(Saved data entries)
== == ==

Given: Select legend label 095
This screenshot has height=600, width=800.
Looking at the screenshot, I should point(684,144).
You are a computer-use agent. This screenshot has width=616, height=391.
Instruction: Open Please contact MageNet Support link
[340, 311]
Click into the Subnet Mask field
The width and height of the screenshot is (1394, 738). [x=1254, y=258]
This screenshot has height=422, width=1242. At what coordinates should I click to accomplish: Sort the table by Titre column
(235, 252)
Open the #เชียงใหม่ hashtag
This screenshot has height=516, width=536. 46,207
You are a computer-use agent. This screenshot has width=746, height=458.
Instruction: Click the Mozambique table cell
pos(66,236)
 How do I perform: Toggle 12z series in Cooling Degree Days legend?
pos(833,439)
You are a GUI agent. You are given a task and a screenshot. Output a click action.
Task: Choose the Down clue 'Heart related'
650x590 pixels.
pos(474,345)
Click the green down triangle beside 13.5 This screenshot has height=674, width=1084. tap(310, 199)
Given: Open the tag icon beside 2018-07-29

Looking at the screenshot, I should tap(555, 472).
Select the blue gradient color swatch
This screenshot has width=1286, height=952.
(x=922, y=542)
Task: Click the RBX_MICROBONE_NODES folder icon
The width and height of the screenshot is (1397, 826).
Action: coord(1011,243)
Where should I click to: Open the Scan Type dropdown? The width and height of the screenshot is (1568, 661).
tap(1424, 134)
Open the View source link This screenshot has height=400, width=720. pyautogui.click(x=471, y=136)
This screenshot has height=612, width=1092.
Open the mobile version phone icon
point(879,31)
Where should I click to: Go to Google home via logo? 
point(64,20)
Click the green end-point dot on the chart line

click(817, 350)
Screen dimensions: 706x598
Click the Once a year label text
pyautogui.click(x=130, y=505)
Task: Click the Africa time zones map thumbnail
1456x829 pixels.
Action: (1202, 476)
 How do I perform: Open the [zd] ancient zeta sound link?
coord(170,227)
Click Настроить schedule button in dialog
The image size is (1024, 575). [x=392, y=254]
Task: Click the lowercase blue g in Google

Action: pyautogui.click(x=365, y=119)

== == ==

What is being asked = Lines that include the word "computer" are to be extracted from the data above.

Result =
You are a computer-use agent. This screenshot has width=616, height=391.
You are a computer-use agent. This screenshot has width=746, height=458.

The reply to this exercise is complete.